Making the leap from technique to treatment — genetic engineering is paving the way for more efficient phage therapy

Abstract

Bacteriophages (phages) are viruses specific to bacteria that target them with great efficiency and specificity. Phages were first studied for their antibacterial potential in the early twentieth century; however, their use was largely eclipsed by the popularity of antibiotics. Given the surge of antimicrobial-resistant strains worldwide, there has been a renaissance in harnessing phages as therapeutics once more.
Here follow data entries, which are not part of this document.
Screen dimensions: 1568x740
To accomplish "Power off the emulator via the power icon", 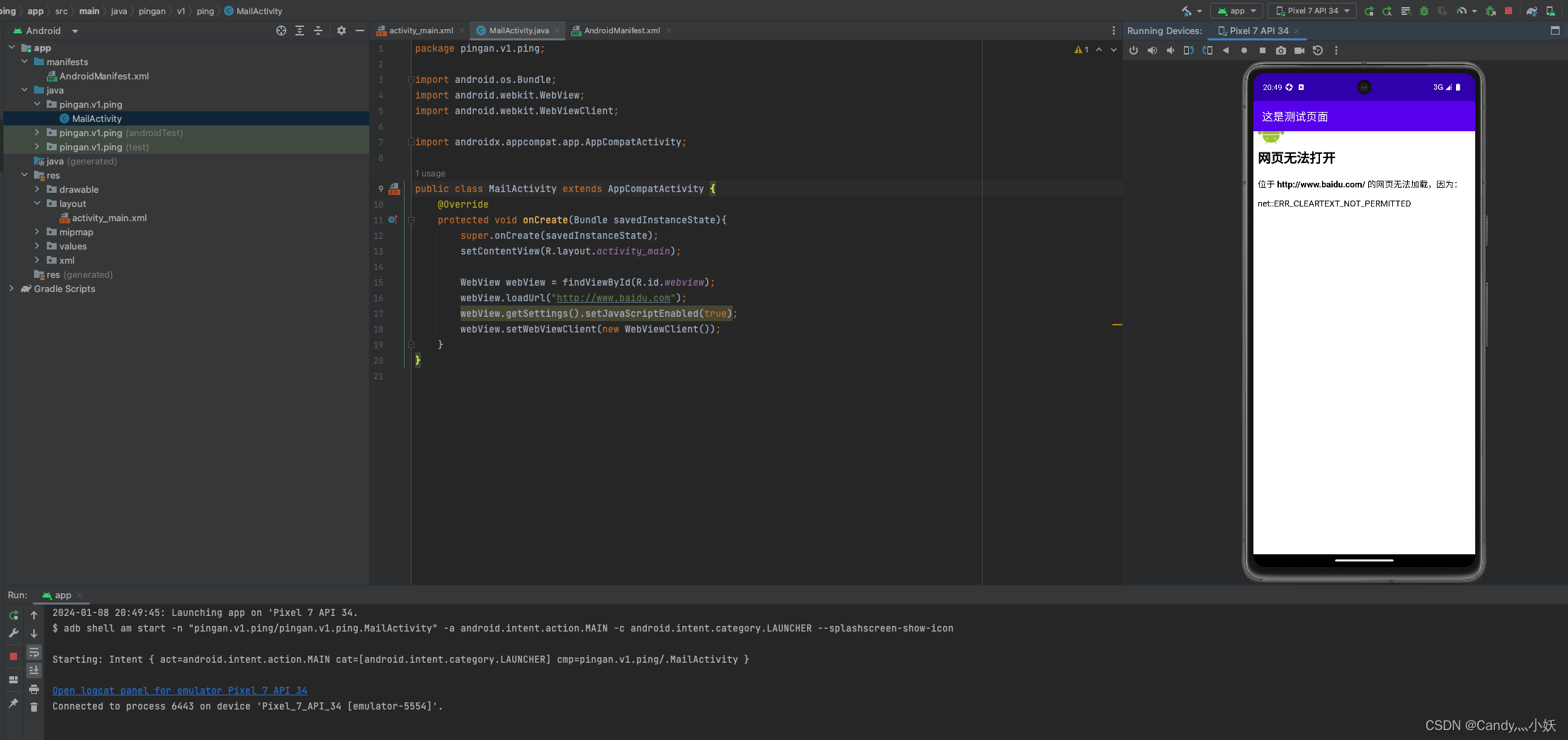I will 1133,50.
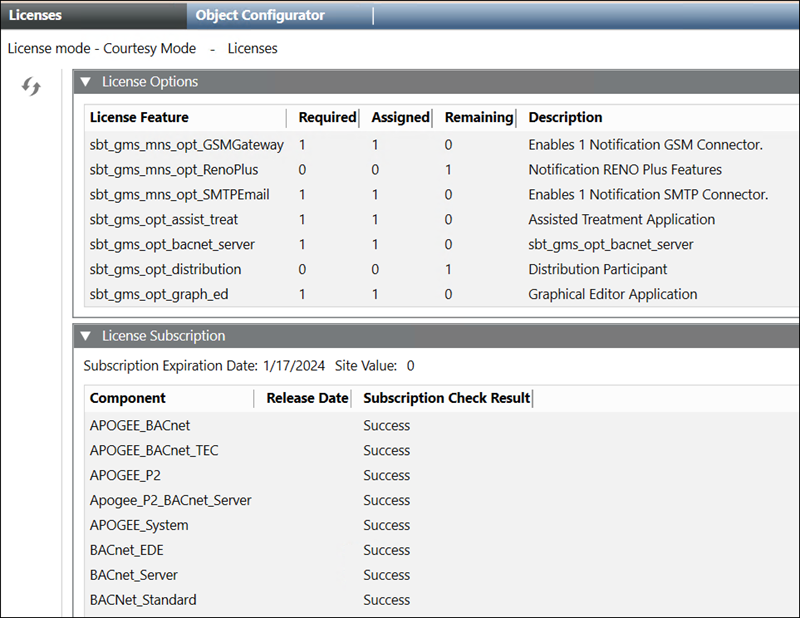Click the Assigned column header
800x618 pixels.
(400, 117)
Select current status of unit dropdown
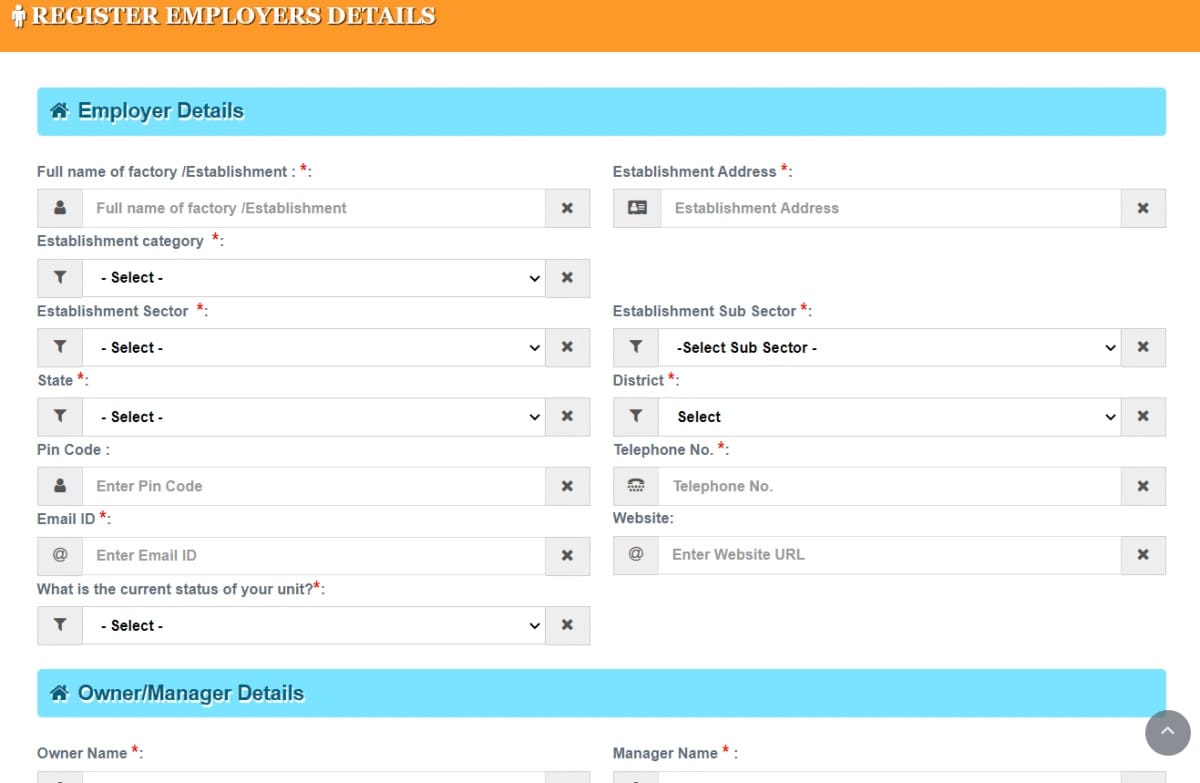This screenshot has width=1200, height=783. coord(313,626)
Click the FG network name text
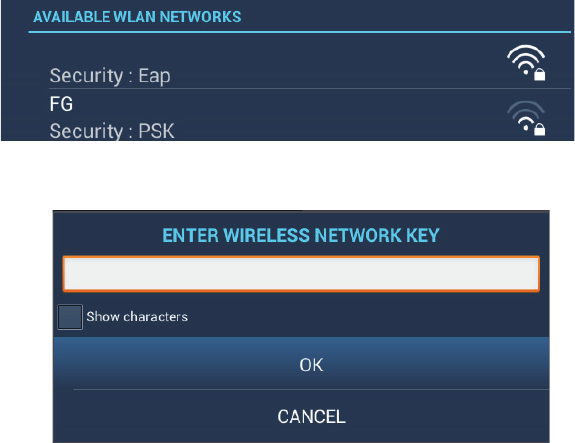575x443 pixels. pos(61,104)
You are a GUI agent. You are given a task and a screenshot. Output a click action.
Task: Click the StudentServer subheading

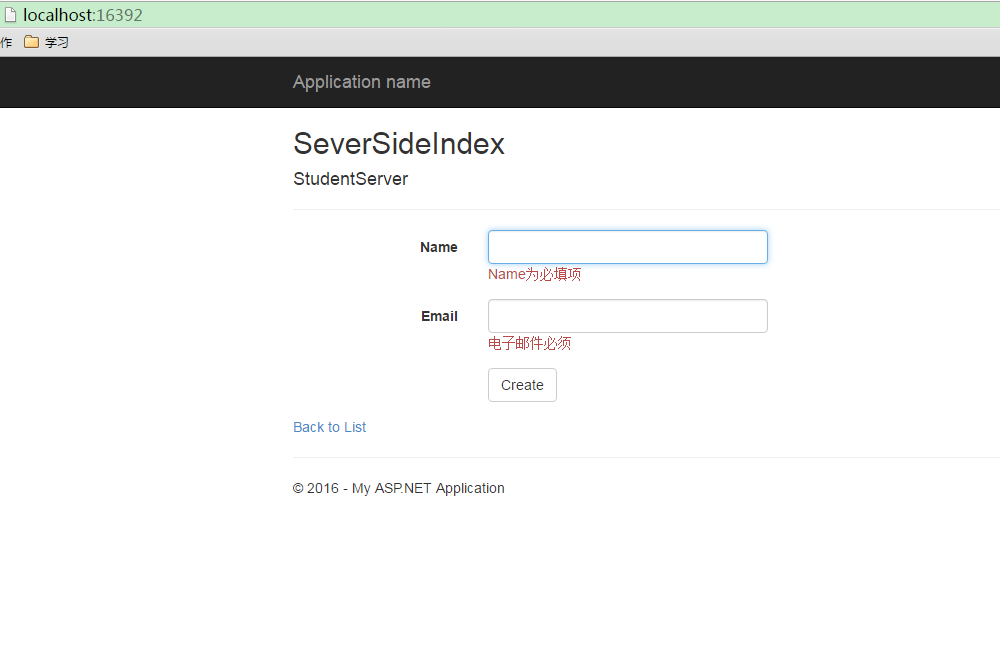coord(350,179)
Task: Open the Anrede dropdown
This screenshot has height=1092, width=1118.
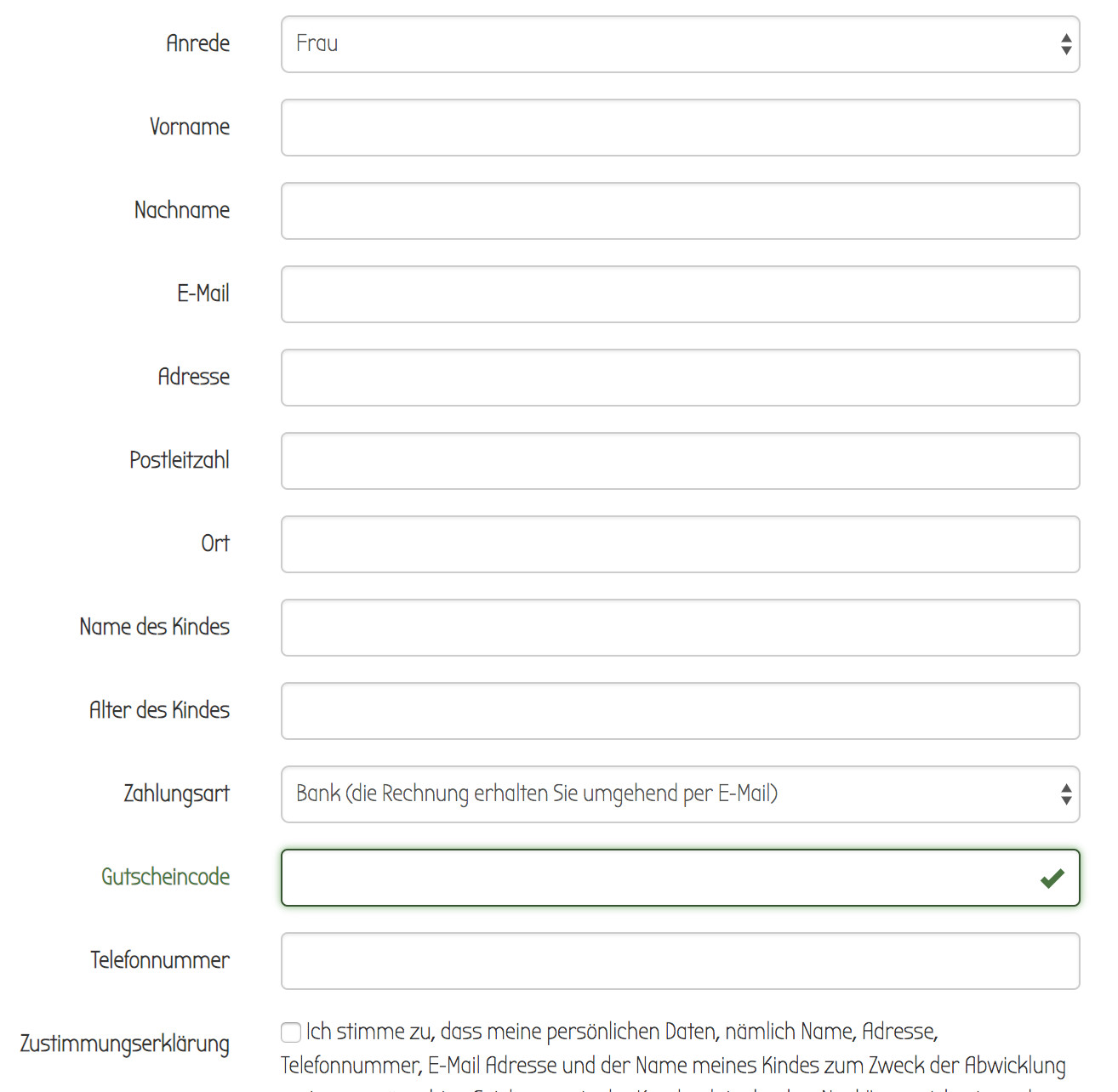Action: pyautogui.click(x=679, y=44)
One of the key advantages of phages is their amenability to modification, allowing the generation of numerous derivatives optimised for specific functions depending on the modification. These enhanced derivatives could display higher infectivity, expanded host range or greater affinity to human tissues, where some bacterial species exert their pathogenesis. Despite this, there has been a noticeable discrepancy between the generation of derivatives in vitro and their clinical application in vivo. In most instances, phage therapy is only used on a compassionate-use basis, where all other treatment options have been exhausted. A lack of clinical trials and numerous regulatory hurdles hamper the progress of phage therapy and in turn, the engineered variants, in becoming widely used in the clinic. In this review, we outline the various types of modifications enacted upon phages and how these modifications contribute to their enhanced bactericidal function compared with wild-type phages. We also discuss the nascent progress of genetically modified phages in clinical trials along with the current issues these are confronted with, to validate it as a therapy in the clinic.